Shell access and logs work intermittently after upgrade to 1.4

Since we upgraded our HA setup from Rancher 1.1.4 to 1.4 we see that shell access and viewing of the logs regularly don’t work. Oddly enough, every once in a while they do while we changed nothing.

After reviewing our security groups, the agent logs, the audit logs and the resources of our managers we could not find a reason why it wouldn’t work. The FAQ mentions that the servers may not be time-synced but I have verified they are (and the mentioned error does not occur).

We currently allow UDP 4500, 500 between nodes, and port 9345 is open between the server nodes. In addition we allow traffic from port 22. Reviewing the audit logs I can see the connection attempts but a proper response seems to be returned.

Does anyone here have an angle that I can try or something I might have missed during troubleshooting?

1 Like

Hi,

I am having the same issues, shell just opens and closes, logs say “disconnected” stats are in “connecting” state.
All servers are in sync and there is no firewall between them. Would love to see this resolved as well.

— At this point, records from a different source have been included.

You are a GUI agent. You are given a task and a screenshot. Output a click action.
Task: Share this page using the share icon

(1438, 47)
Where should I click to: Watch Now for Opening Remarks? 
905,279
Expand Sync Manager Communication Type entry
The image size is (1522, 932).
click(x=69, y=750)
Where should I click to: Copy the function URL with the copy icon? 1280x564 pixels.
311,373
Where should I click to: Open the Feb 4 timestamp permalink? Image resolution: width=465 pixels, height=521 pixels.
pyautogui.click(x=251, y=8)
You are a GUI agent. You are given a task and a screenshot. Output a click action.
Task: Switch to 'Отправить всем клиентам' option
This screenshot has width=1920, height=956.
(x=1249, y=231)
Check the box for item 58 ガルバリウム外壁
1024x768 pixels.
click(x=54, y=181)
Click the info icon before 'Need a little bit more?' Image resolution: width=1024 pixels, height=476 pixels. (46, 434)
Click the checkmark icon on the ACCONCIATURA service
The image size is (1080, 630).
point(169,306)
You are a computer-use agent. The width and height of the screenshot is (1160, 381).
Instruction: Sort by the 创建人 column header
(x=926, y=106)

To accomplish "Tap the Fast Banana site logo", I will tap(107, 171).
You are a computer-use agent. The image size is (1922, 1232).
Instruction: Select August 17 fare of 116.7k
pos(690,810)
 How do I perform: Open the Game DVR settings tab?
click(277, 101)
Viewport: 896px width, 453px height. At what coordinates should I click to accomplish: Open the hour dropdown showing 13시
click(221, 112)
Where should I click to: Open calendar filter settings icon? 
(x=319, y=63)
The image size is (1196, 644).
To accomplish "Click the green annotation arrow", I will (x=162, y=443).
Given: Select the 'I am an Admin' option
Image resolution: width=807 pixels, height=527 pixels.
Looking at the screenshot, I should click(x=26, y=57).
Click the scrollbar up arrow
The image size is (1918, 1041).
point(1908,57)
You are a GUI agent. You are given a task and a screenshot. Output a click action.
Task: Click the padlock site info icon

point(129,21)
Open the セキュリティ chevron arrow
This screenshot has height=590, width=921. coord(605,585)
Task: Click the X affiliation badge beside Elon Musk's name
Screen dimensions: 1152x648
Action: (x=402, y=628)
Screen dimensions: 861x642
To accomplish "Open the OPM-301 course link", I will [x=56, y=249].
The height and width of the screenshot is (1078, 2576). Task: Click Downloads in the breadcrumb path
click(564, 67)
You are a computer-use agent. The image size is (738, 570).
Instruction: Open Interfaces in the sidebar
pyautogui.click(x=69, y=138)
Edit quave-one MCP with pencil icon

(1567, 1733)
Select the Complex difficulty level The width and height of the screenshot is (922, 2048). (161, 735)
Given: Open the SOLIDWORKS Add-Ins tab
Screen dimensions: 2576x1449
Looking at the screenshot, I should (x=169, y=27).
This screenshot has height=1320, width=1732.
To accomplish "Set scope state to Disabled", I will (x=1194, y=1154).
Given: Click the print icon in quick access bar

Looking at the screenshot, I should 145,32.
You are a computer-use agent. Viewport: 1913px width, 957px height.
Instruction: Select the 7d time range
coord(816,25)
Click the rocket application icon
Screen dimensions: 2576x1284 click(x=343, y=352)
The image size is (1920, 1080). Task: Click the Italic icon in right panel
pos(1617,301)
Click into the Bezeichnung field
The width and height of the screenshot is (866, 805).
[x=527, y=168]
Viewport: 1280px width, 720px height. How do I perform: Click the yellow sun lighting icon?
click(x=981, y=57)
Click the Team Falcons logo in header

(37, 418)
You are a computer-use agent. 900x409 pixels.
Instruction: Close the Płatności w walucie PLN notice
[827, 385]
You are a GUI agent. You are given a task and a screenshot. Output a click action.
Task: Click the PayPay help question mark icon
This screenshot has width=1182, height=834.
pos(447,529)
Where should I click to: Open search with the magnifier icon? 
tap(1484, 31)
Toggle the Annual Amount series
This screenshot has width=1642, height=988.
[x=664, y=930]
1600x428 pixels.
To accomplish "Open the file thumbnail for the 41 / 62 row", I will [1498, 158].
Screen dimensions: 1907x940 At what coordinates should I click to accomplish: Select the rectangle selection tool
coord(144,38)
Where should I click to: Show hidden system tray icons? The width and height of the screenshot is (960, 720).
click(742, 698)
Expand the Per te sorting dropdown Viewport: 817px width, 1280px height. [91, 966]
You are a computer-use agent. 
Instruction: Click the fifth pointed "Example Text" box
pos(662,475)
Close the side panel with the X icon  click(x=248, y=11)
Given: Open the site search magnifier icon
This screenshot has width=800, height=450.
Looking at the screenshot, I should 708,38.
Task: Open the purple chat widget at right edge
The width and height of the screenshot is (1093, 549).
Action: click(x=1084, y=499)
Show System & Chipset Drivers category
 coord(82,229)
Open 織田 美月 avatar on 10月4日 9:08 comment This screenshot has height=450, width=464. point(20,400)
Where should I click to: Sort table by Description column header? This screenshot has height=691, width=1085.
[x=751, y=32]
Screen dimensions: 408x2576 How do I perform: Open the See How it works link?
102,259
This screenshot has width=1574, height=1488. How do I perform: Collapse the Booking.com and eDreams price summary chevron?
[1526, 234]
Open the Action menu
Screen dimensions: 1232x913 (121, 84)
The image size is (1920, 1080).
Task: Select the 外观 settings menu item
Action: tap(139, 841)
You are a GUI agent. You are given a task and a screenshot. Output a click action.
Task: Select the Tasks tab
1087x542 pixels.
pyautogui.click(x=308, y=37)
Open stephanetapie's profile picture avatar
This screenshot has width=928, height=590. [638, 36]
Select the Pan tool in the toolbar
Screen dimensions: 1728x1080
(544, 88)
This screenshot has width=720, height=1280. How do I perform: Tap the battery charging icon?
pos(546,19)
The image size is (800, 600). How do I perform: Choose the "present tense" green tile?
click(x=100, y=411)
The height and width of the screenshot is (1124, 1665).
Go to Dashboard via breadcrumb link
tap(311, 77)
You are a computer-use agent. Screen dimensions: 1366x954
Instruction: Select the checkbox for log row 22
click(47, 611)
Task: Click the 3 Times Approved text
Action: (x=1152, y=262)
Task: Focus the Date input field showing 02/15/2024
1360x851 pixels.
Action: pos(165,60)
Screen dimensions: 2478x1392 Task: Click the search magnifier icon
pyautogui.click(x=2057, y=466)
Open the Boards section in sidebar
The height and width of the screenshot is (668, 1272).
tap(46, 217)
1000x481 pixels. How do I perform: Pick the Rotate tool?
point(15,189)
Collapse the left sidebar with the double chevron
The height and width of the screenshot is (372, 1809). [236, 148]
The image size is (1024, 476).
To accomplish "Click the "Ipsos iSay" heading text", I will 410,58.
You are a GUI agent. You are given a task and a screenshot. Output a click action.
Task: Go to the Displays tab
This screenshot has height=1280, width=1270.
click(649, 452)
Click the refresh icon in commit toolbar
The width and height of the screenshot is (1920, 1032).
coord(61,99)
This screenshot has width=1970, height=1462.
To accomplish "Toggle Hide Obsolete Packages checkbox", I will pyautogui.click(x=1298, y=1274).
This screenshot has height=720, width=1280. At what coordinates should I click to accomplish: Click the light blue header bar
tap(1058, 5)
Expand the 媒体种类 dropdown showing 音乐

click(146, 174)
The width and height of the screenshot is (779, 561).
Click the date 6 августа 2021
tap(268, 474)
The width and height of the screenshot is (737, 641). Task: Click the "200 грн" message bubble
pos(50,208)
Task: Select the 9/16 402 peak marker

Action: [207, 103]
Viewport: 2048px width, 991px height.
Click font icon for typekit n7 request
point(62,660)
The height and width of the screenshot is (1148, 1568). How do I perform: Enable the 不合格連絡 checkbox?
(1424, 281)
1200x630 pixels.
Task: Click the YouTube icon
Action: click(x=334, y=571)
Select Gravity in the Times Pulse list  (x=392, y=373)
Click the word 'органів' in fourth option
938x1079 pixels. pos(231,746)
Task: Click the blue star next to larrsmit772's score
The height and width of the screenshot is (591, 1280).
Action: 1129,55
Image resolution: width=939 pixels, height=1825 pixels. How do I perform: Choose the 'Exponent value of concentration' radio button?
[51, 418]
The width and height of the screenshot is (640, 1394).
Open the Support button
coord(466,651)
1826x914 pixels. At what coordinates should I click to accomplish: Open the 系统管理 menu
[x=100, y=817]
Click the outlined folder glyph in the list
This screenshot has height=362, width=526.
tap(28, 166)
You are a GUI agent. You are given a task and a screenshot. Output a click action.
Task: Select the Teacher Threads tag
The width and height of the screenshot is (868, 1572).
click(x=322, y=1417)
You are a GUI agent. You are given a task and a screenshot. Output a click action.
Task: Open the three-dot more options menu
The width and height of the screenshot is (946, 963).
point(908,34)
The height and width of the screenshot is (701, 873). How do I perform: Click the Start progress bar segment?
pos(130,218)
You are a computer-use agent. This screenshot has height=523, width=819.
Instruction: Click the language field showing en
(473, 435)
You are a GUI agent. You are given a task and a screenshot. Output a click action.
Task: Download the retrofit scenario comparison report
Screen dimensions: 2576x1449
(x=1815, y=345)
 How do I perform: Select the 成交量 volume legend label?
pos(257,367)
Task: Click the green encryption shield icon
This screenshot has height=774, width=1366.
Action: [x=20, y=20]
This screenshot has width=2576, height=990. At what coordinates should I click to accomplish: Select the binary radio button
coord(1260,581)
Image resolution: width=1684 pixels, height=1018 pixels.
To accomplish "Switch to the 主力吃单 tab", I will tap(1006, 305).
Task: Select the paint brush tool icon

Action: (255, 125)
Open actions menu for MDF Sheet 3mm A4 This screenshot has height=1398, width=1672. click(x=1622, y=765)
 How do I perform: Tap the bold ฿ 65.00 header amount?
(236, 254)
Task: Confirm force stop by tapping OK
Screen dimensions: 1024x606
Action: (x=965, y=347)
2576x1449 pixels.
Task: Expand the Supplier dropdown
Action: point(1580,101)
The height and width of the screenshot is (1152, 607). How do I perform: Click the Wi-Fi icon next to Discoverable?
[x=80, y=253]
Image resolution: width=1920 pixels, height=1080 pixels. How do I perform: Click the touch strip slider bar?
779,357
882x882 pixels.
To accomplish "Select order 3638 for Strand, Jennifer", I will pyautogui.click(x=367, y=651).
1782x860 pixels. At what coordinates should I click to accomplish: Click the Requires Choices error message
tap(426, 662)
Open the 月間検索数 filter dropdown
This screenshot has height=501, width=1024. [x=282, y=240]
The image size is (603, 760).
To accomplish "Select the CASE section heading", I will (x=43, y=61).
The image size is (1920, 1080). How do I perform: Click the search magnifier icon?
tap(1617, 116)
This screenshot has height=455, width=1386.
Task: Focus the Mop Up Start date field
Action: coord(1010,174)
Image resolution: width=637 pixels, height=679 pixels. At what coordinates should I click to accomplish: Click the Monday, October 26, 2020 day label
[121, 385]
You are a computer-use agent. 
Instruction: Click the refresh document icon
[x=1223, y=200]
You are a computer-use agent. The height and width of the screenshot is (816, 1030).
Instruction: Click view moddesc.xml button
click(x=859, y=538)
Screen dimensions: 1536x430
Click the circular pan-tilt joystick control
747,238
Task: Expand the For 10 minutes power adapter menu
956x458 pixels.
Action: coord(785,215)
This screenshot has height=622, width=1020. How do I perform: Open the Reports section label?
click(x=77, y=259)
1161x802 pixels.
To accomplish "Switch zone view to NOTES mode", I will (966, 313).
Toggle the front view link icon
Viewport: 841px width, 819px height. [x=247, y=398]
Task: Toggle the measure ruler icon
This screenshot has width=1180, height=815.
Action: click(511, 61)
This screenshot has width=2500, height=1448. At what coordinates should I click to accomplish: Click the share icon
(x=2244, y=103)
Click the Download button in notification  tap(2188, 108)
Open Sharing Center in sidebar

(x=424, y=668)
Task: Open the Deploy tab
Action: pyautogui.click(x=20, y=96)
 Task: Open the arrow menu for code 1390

We also running 1.4 rancher version.

kr,
Milos

Our issues with the terminal and logs appear to be solved; we discovered in the rancher-server logs that they were unable to communicate with eachother through port 80 on the public interface. Since we opened that up in the security groups it seems to be working consistently again

Actually i discovered that every time i try to execute shell i get this in the logs of the agent (nothing on rancher server):

time=“2017-02-09T21:22:38Z” level=error msg=“Error writing EOT message.” error=“write unix @->/var/run/docker.sock: write: broken pipe”

kr,
Milos

Opened port 80 where?, on the Rancher HA servers or the nodes ?

So did you ingress rules allow port 80 access directly or only from your load balancer or between the nodes (and restricted to self) ?

I opened port 80 between the HA servers themselves. I have to add that we configured Rancher HA to listen to port 80 instead of 8080; so for others I think 8080 would make more sense.